→ **Arbeitsanweisungen**:
a) Beantworten Sie anhand des Lesetexts die folgenden Fragen:
(i) Welches Zeichenmaterial wird derzeit am häufigsten verwendet?
(ii) Was wurde im Rahmen des „Neças Preises“ gewonnen?
(iii) Unter welcher Bedingung wäre man laut dem ersten Satz in einem weißen Raum glücklich?
b) Wiederholen Sie wortgetreu den Abschnitt des Lesetexts, der bei „Ich wünsche mir“ beginnt und bei „gewonnen zu haben.“ endet.

→ **Lesetext**:

Man könnte mich in einen weißen Raum einschließen – solange ich dort ausreichend Zeichenmaterialien zur Verfügung hätte, wäre ich glücklich.
Ich wünsche mir nicht, was ich zeichne. Vielmehr zeichne ich, was ich interessant finde. Meine derzeit liebsten Motive sind schwebende Landschaften und Häuser, die krumm und schief ineinander verwurzelt sind. Nach Versuchen mit verschiedenen Materialien verwende ich momentan am häufigsten Fineliner, da ich es sehr mag, Motive bis in das allerkleinste Detail ausarbeiten zu können. Es war mir eine Überraschung und eine schöne Bestätigung, im Rahmen des „Wefels Preises“ eine Ausstellung und im Rahmen des „Neças Preises“ ein kleines Preisgeld gewonnen zu haben.

→ **Gespeicherte Daten**:
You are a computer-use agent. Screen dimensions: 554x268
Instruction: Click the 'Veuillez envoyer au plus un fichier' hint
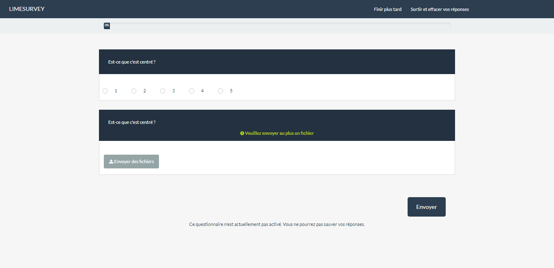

→ **Lösungen**:
a)
(i) Fineliner.
(ii) Ein kleines Preisgeld.
(iii) Solange dort ausreichend Zeichenmaterialien zur Verfügung stünden.

b)
Ich wünsche mir nicht, was ich zeichne. Vielmehr zeichne ich, was ich interessant finde. Meine derzeit liebsten Motive sind schwebende Landschaften und Häuser, die krumm und schief ineinander verwurzelt sind. Nach Versuchen mit verschiedenen Materialien verwende ich momentan am häufigsten Fineliner, da ich es sehr mag, Motive bis in das allerkleinste Detail ausarbeiten zu können. Es war mir eine Überraschung und eine schöne Bestätigung, im Rahmen des „Wefels Preises“ eine Ausstellung und im Rahmen des „Neças Preises“ ein kleines Preisgeld gewonnen zu haben.